AARON v. UNITED STATES.
    No. 6228.
    United States Court of Appeals Fourth Circuit.
    Argued March 12, 1951.
    Decided March 30, 1951.
    Writ of Certiorari Denied June 4,1951.
    See 71 S.Ct. 1006.
    
      Edgar Drewry Aaron, pro se.
    Theodore C. Bethea, Asst. U. S. Atty., Reidsville, N. C. (Bryce R. Holt, U. S. Atty., Greensboro, N. C., on brief), for appellee.
    Before PARKER, Chief Judge, and SO-PER and DOBIE, Circuit Judges.
   PER CURIAM.

This is an appeal from an order denying a motion under 28 U.S.C.A. § 2255 to vacate a judgment and sentence of imprisonment.
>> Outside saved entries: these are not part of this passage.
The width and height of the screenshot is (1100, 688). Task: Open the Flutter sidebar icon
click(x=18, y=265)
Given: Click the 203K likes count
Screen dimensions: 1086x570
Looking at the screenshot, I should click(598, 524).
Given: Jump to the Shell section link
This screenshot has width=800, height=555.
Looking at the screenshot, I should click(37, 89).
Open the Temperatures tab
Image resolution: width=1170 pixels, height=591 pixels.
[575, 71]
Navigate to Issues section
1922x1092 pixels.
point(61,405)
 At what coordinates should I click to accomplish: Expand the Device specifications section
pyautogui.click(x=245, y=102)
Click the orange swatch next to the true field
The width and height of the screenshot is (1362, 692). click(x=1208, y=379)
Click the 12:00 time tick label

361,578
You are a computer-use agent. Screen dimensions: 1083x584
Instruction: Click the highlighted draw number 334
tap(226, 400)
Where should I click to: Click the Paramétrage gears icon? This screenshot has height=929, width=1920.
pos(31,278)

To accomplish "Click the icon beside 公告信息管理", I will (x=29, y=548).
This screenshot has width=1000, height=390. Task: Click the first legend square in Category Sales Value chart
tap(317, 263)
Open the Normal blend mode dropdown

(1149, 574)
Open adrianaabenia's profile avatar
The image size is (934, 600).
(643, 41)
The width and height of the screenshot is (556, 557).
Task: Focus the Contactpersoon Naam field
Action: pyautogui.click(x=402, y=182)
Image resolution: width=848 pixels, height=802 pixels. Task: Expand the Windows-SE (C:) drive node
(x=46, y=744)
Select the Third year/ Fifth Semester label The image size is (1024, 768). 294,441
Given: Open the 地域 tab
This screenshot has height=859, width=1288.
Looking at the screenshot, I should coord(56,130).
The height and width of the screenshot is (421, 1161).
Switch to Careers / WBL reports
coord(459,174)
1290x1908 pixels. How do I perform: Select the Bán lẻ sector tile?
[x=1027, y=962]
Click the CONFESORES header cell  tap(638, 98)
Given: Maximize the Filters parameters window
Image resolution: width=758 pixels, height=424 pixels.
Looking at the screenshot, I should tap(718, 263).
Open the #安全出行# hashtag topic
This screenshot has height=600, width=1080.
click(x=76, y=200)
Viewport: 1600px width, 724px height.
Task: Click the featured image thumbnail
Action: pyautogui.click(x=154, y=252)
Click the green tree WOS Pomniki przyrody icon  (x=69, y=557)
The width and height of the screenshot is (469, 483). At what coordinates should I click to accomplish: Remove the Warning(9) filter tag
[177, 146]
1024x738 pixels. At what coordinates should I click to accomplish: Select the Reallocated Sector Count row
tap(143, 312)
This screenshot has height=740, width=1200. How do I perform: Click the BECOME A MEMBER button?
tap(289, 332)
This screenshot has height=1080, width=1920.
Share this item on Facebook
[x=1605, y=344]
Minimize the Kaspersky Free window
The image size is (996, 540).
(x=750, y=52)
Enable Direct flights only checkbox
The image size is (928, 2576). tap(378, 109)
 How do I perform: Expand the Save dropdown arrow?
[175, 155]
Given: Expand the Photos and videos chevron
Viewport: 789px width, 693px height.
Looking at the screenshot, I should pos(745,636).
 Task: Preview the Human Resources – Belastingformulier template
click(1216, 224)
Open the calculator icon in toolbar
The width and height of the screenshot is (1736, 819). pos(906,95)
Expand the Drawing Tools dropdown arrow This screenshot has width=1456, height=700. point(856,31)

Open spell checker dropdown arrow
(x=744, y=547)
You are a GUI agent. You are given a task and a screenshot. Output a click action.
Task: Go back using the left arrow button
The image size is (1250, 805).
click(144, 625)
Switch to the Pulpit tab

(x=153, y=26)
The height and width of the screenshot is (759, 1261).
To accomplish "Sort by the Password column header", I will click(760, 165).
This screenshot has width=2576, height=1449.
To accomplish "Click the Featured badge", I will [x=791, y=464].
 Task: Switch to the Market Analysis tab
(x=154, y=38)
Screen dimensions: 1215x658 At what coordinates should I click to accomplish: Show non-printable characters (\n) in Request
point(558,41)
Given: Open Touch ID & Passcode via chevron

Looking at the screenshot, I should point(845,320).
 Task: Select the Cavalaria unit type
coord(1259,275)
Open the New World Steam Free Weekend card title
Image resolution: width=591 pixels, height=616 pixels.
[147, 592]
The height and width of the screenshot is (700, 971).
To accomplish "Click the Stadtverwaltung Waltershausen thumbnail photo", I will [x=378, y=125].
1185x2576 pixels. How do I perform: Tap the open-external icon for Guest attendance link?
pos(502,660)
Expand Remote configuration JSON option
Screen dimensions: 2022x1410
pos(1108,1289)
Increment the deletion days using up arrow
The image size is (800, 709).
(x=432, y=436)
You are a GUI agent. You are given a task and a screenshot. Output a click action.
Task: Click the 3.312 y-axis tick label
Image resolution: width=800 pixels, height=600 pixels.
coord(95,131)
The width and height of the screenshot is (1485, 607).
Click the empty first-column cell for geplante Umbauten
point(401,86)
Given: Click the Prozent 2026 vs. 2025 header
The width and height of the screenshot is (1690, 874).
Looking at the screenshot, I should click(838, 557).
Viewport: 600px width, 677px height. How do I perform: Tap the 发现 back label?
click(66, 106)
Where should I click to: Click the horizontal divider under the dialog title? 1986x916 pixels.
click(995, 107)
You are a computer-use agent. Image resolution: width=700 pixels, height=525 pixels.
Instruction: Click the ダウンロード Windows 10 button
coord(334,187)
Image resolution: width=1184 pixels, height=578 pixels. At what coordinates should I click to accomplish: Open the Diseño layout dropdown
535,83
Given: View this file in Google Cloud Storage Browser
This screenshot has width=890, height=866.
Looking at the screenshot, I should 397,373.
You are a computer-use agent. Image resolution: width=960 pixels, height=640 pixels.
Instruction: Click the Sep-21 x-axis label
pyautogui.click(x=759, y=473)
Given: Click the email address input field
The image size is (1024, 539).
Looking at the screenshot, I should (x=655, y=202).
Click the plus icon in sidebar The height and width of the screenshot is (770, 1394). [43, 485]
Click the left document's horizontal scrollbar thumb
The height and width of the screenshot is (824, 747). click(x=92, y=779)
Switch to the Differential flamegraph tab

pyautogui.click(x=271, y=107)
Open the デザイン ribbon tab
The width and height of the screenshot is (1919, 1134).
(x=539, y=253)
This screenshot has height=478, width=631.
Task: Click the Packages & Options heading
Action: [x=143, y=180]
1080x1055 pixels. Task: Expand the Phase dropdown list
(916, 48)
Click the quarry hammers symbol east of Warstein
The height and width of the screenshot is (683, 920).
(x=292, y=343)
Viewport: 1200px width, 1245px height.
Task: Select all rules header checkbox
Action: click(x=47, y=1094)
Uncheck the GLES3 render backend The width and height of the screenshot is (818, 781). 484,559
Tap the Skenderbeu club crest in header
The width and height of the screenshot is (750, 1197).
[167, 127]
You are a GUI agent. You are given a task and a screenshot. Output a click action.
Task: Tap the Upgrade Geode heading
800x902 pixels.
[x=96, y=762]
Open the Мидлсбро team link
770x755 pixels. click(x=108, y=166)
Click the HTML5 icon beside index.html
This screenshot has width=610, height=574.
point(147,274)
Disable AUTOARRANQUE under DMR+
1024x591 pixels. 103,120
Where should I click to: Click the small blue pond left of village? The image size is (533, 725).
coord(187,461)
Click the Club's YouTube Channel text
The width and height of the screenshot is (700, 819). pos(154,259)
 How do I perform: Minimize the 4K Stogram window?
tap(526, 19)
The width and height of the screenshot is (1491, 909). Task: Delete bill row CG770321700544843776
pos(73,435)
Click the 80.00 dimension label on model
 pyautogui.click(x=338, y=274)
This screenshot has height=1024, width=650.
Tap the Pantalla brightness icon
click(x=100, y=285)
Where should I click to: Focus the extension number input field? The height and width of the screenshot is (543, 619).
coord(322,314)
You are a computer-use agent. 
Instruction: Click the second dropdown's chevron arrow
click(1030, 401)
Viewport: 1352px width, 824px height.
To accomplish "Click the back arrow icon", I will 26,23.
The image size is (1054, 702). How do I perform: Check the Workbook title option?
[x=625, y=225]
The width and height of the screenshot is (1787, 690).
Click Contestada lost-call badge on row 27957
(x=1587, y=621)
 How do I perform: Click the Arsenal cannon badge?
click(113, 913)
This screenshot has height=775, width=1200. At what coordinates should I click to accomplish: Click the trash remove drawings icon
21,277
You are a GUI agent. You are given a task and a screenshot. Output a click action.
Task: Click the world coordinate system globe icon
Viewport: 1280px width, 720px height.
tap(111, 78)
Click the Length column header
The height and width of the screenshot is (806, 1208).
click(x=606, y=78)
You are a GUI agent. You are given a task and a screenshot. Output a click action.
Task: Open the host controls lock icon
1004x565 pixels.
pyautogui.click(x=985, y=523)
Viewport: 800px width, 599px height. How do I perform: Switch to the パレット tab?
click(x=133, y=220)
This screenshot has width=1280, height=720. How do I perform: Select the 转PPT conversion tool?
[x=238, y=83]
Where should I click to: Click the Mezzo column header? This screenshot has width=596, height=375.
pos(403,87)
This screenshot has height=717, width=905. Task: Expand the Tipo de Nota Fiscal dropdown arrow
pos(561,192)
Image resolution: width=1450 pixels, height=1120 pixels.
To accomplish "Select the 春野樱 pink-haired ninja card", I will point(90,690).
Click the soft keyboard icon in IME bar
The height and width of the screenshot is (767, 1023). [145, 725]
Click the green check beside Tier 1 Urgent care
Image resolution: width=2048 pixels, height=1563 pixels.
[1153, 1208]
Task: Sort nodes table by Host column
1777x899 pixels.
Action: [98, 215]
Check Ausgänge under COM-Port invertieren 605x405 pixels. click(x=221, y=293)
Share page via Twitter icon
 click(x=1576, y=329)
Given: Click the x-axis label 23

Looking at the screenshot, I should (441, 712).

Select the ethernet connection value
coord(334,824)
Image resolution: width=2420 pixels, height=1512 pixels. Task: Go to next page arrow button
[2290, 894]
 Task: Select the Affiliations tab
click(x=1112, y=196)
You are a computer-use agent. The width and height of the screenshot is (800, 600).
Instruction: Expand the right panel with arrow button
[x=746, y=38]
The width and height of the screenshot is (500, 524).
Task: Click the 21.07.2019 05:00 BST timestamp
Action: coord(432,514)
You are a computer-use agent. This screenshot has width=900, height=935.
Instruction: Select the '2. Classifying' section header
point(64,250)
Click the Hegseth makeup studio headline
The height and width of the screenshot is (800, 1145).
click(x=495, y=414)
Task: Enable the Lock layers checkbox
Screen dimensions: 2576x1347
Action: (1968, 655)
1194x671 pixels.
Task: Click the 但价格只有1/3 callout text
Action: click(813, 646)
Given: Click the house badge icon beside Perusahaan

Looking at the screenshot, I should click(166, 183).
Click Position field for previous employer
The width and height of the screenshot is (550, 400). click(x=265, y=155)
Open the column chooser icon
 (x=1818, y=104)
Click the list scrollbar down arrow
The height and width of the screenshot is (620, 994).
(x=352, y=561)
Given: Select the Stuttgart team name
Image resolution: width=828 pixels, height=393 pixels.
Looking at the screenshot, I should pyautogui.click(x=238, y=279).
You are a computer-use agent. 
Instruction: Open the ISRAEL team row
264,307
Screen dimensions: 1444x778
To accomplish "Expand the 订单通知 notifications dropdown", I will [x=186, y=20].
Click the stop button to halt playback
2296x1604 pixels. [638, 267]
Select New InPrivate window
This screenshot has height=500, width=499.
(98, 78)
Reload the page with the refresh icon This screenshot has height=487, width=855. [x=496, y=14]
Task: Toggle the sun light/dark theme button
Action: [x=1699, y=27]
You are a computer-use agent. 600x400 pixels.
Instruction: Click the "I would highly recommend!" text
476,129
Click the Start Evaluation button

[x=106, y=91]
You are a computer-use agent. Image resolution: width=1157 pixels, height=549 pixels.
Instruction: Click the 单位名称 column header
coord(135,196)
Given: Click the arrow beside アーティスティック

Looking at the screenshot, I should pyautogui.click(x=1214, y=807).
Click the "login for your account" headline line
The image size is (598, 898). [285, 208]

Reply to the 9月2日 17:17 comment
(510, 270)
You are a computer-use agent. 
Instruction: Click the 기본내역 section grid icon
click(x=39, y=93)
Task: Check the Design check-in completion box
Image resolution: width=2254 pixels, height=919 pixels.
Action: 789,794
Appellant, represented by an experienced attorney appointed by the court, pleaded guilty to an indictment charging violations of the Lindbergh Act, 18 U.S.C.A. § 1201, and the National Motor Vehicle Theft Act, 18 U.S.C.A. § 2312. The only question raised by this appeal is the sufficiency of the indictment, which charged transportation “from Greensboro, North Carolina, to near Martinsville, state of Virginia”, the contention being that the crossing of the state line was not charged. The contention is clearly without merit. The sufficiency of the indictment was not questioned at the trial; and, as said by this court in Dickerson v. United States, 4 Cir., 175 F.2d 440: “ * * * the law is that an indictment, the sufficiency of which is not questioned on- the trial, will not be held insufficient on a motion to vacate the judgment entered thereon unless it is so obviously defective that by no reasonable construction can it be said to charge the offense for which conviction was had. Pifer v. United States, 4 Cir., 158 F.2d 867; Lucas v. United States, 4 Cir., 158 F.2d 865.”

Affirmed.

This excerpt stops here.